Don’t let the finely-tailored suits fool you, these are ministers in touch with the common man
The Scene. News broke in the morning that General Motors, an automobile manufacturer of some repute, was making plans to eliminate another 1,400 jobs in Windsor, Ontario—news perhaps most remarkable in that it confirmed there were still 1,400 jobs in Windsor left to be lost.
So after a few questions on the situation in Burma, Liberal Martha Hall Findlay rose to openly wonder what the government would do about this. Stumbling toward gravitas—Hall Findlay tends to speak slowly and deliberately, but often to the point of seeming confused—the opposition frontbencher eventually arrived at a question, namely what the Finance Minister would say to those Windsorites now facing inevitable lay off.
Jim Flaherty all-but-sniffed his response. “I actually know a lot of auto workers,” he said, “which I doubt the member opposite does.”
Let there never again then be doubts raised about this government’s blue-collar bonafides. Sure, decorum demands they show up for work each day in shirts and ties—and, indeed, Flaherty does claim a Princeton pedigree—but oh what they wouldn’t give to be toiling in the coal mines and oil refineries from whence real Canadians keep this country in motion.
Witness, for instance, Maxime Bernier’s response to still more questions about who he’s been photographed with and why. Never mind his infamously dressed ex, the latest questions have to do with a shot of the Foreign Affairs Minister shaking the hand of a man now facing multiple weapons charges.
Another example of the dodgy hob-knobbing that goes on in this high-falutin world of national politics? Hardly. “I was photographed with the individual in a public place,” Bernier carefully noted. “It is common for politicians to be photographed with people in public.”
Indeed, what man of the people would Bernier be if he were not able to commune with the public in their natural places? Surely we wouldn’t want the Foreign Affairs Minister sequestered to his Sussex office, gazing down upon the little people below, never to understand their concerns or feel first-hand the calluses on their working-class hands.
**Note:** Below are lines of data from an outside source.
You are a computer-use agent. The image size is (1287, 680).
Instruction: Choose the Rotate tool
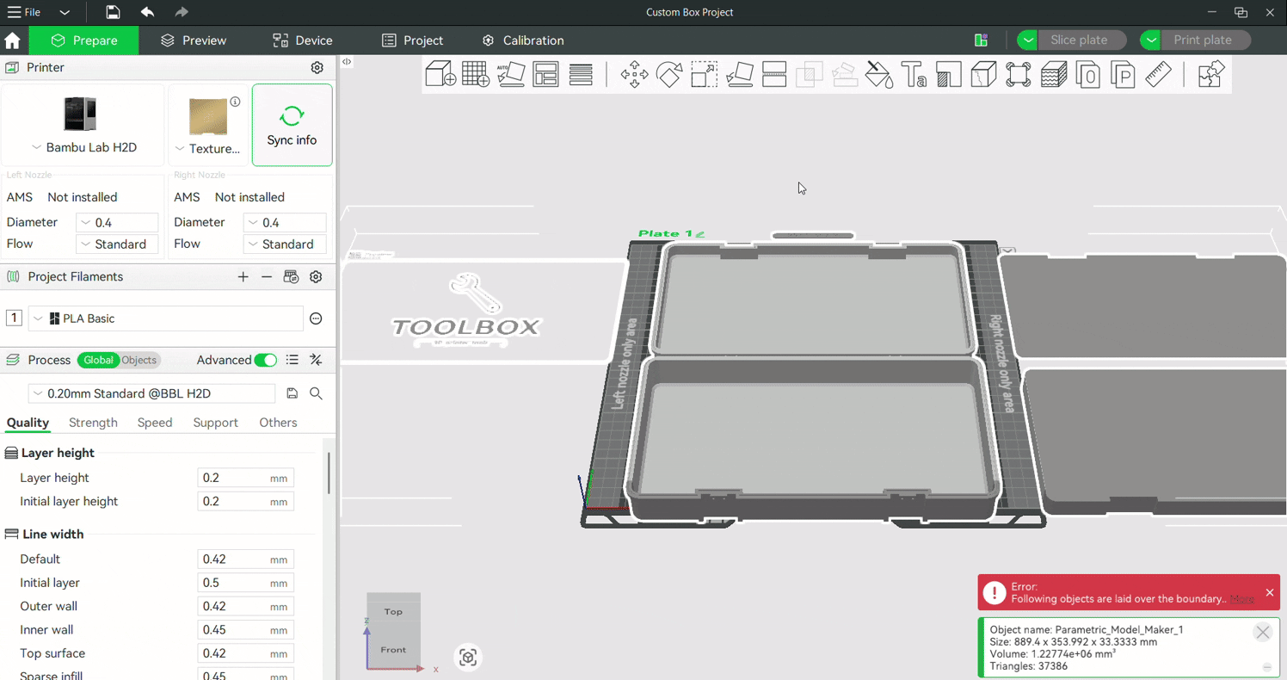tap(669, 74)
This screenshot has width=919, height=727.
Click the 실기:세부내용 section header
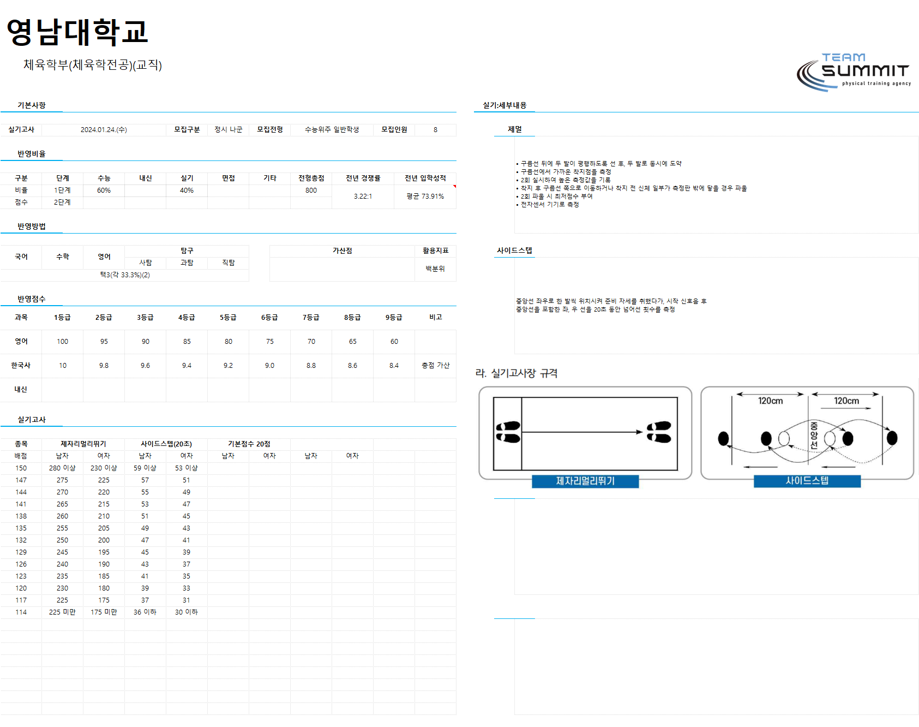504,105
Finally to this populist pity party was Jack Layton, the NDP leader obviously concerned at this attack on his side’s last flank. What, he wondered, of this reported price gouging at the gas pumps.
Up came Jim Prentice. “I did meet this morning with the president of Measurement Canada and have given him instructions,” he began, his exquisitely chosen words stirring the echoes of Lincoln and Jefferson, or at least Perot. “First, I have ordered increased enforcement over the course of the summer and additional inspections. Second, I have instructed regulatory changes to be prepared. These will increase the onus upon gas retailers. Fines will be increased from $1,000 per occurrence to $10,000 per occurrence. In addition, there will be even higher fines for aggravated circumstances. Finally, I will be writing to all Canadian gas retailers, asking them for their cooperation.”
Huzzah, cried the Conservative. Fie, shouted Layton. But everywhere, in Tim Horton’s across the land, the people were pleased. Sure, the jobs were fewer and farther between. But here was a government willing to offer cheaper gas, handshakes and the Finance Minister’s enduring friendship.
The Stats. The Foreign Affairs Minister, eight questions. Burma and the economy, five questions each. Gas prices and Brian Mulroney, three questions each. Quebec, Chuck Cadman, capital punishment, the military and seniors, two questions each. Supreme Court, rare diseases, Lebanon, real estate, the environment and fisheries, one question each.
Peter Van Loan, 10 answers. Jim Prentice, five answers. Jim Flaherty, Lawrence Cannon, Maxime Bernier and Rob Nicholson, three answers each. Jason Kenney, James Moore, John Baird, Laurie Hawn and Monte Solberg, two answers each. Tony Clement, Bev Oda and Loyola Hearn, one answer each.
Amateur Psychiatry of the Day. Jason Kenney, to a member of the Bloc. “I think the honourable member is somewhat destabilized.”